South Bombay and in Dholka, a small city in Gujarat.
Alternating with Sharifa’s narrative is her great-great grandfather’s story, which takes place in the late 1800’s, and mostly in South Bombay and in Dholka, a small city in Gujarat.
Most of the India settings have been fictionalized but many are inspired by real places:
Mohammed Ali Road, near Nagdevi Cross Lane –Sharifa, Zee and Maasi Tasnim visit the location of what was once one of Abdoolally’s businesses. In reality, this neighbourhood is close to the Dholkawala Maternity Hospital, created by my great-great-grandfather’s trust.
Khar Mosque—Abdoolally visits his mother’s grave. It’s true name is Vajihi Masjid, located on Swami Vivekanand Road in Khar West. My great-great grandfather built this mosque for his mother, and she is buried in the cemetery below it.
Cathedral and John Connon School—where Hussonally holds an impromptu protest to get his grandson admission to the school.
Sharifa, her mother, Zee, and Zainab visit Global Desi near the end of the book on Linking Road. One of my favourite stores!
Sharifa and her cousins travel to Dholka to learn more about her family’s ancestral village, and to retrace Abdoolally’s steps. It was fascinating to see some of the locations named after Hussonally, and in these chapters I take Sharifa and her cousins on a tour of the original village where he was born. They visit a school in Dholka and also a famous Malav Talav Lake.

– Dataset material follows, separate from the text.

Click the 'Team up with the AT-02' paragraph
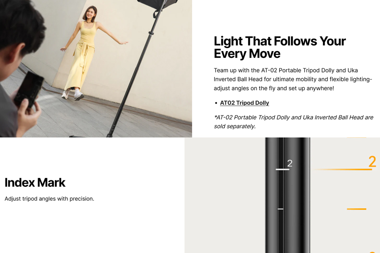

Finally, I wanted to include Goa in this book. I travelled there with some cousins in 2017. While we were there, an election was on, which meant early bar closing times. My cousins and I were on the way to the beach when we were surrounded by a crowd of chaotic and inebriated vacationers pouring out of the bars at 10pm. They staggered and weaved around us. My partner commented that it resembled a scene from hell.
This experience gave me the idea to create a similar scene for Sharifa and Murtuza. As a couple, they’ve weathered considerable tensions in their marriage, and having them alone on vacation, away from the rest of the community and their usual distractions, allowed me to show the longer-term impacts of this strife:
Baga Beach Road—Sharifa, Murtuza and Zee get kulfi on and encounter something similar to the surreal scene my cousins and I encountered.

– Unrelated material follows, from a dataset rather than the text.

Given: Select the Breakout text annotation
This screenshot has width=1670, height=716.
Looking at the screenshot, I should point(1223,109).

Seven’s settings play an important role in this novel. So much of what Sharifa struggles with as she excavates her family’s history is connected to her relationship to community and place. These settings provided additional fodder for her story, but also filled in gaps in understanding my own family and history.
With many thanks Farzana for such a detailed and fascinating insight into your book’s locations!